We have examined the Prospectus and originals or copies, certified or otherwise identified to our satisfaction, of all such agreements, certificates and other statements of corporate officers and other representatives of the Company, and such other documents, as we have deemed necessary or appropriate in order to enable us to render this opinion. In such examination we have assumed the genuineness of all signatures, the legal capacity of natural persons, the authenticity of all documents submitted to us as originals, the conformity with the originals of all documents submitted to us as duplicates or certified or conformed copies, and the authenticity of the originals of such latter documents. We have, when relevant facts material to our opinion were not independently established by us, relied, to the extent we deemed such reliance proper, upon written or oral statements of officers and other representatives of the Company. We have assumed, with your permission, that all statements concerning the Trust set forth in the Prospectus and in the written and oral statements described above are true, correct and complete, and that each of the Company and the Trust has complied with, and will continue to comply with, the obligations, covenants, and agreements contained in the Trust Agreement without waiver or modification.

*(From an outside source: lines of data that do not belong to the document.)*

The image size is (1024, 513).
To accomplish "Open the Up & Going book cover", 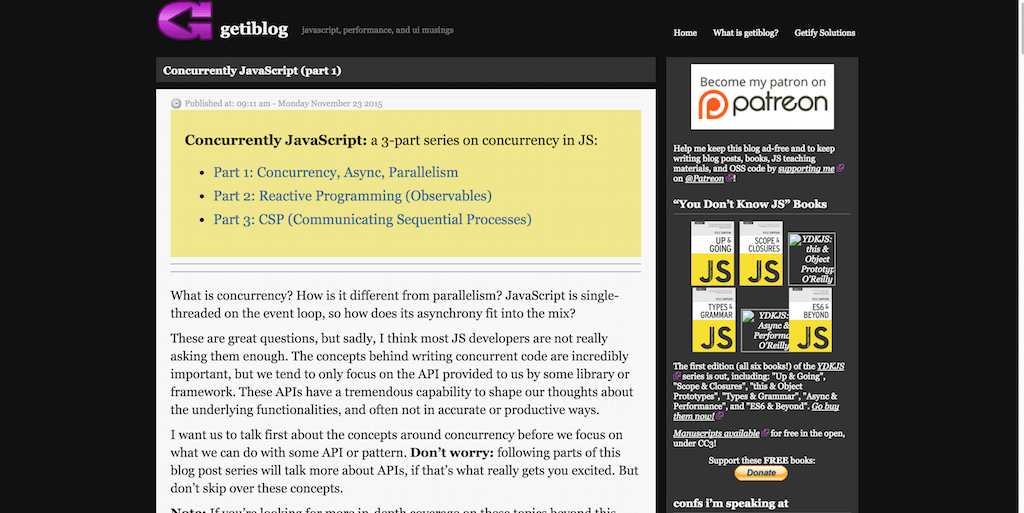I will [713, 254].
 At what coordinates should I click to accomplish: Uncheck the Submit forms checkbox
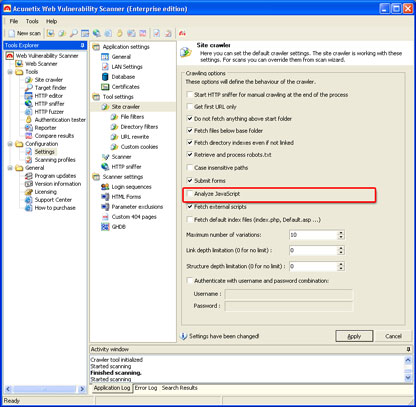(x=190, y=181)
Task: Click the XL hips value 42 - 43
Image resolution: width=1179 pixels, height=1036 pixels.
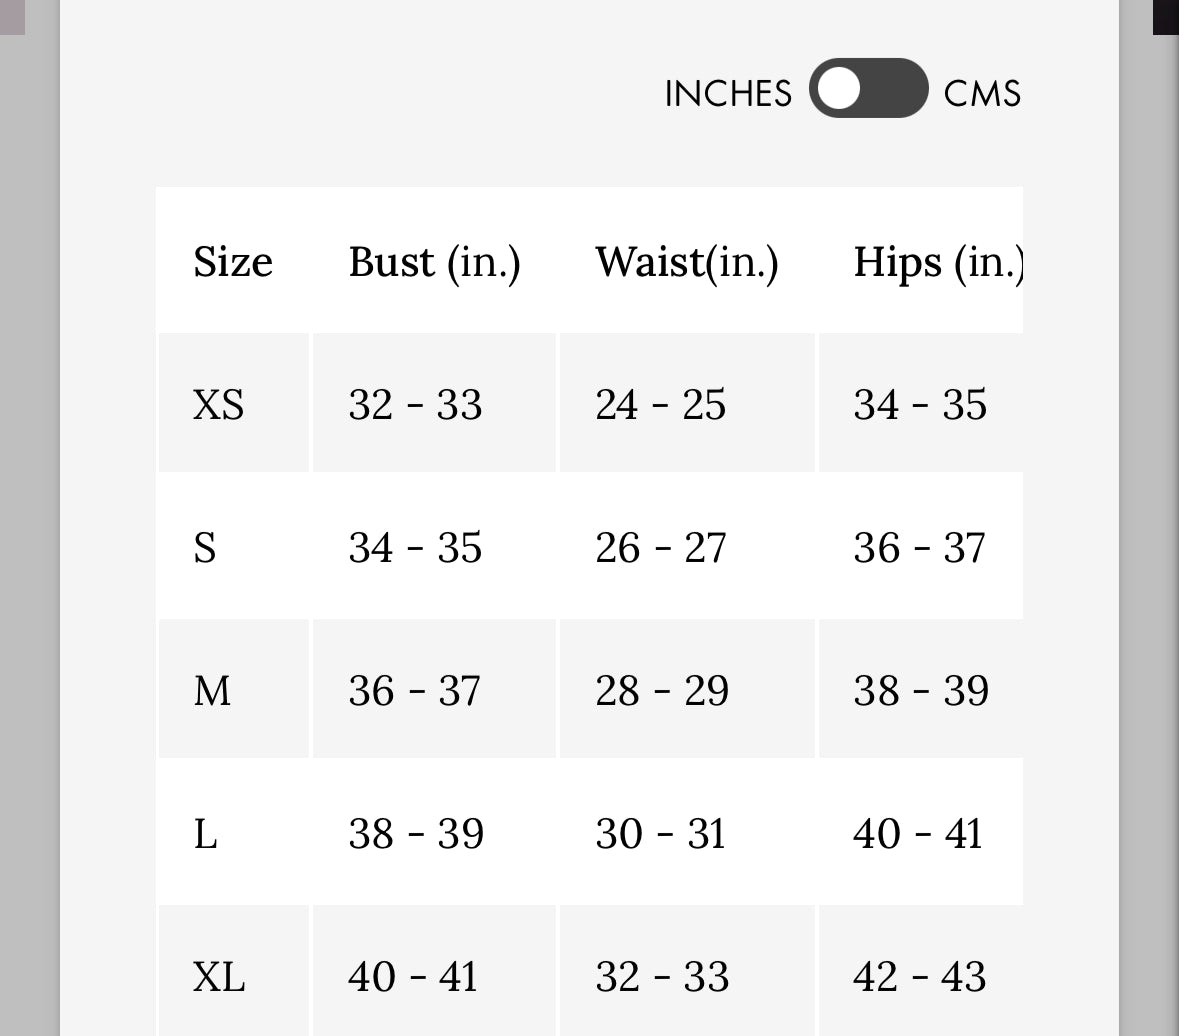Action: [x=920, y=977]
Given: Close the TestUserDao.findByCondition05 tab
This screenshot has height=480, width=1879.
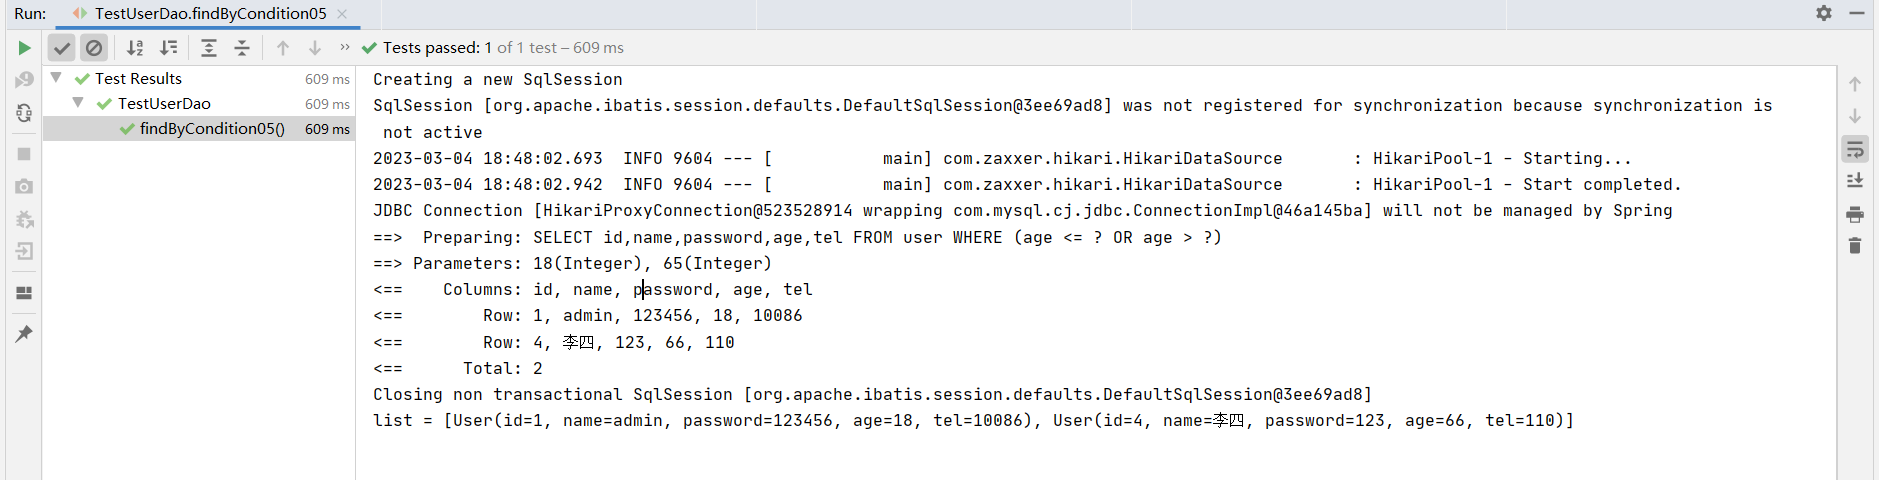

Based on and subject to the foregoing, we advise you that, subject to the limitations and qualifications, and based on the assumptions, described herein and therein, the statements of law and legal conclusions set forth in the discussion under the caption “Material U.S. Federal Income Tax Consequences” in the Prospectus constitute our opinion as to the material United States federal income tax consequences of the ownership and disposition of Shares that generally may apply to a “U.S. Holder” or a “non-U.S. Holder” (in each case, as defined in the material under such caption), as applicable, under currently applicable law.
We express our opinion herein only as to those matters specifically set forth above, and no opinion should be inferred as to the tax consequences of the ownership and disposition of Shares under any state, local or foreign law, or with respect to other areas of U.S. federal taxation. We are members of the Bar of the State of New York, and we do not express any opinion herein concerning any law other than the federal law of the United States.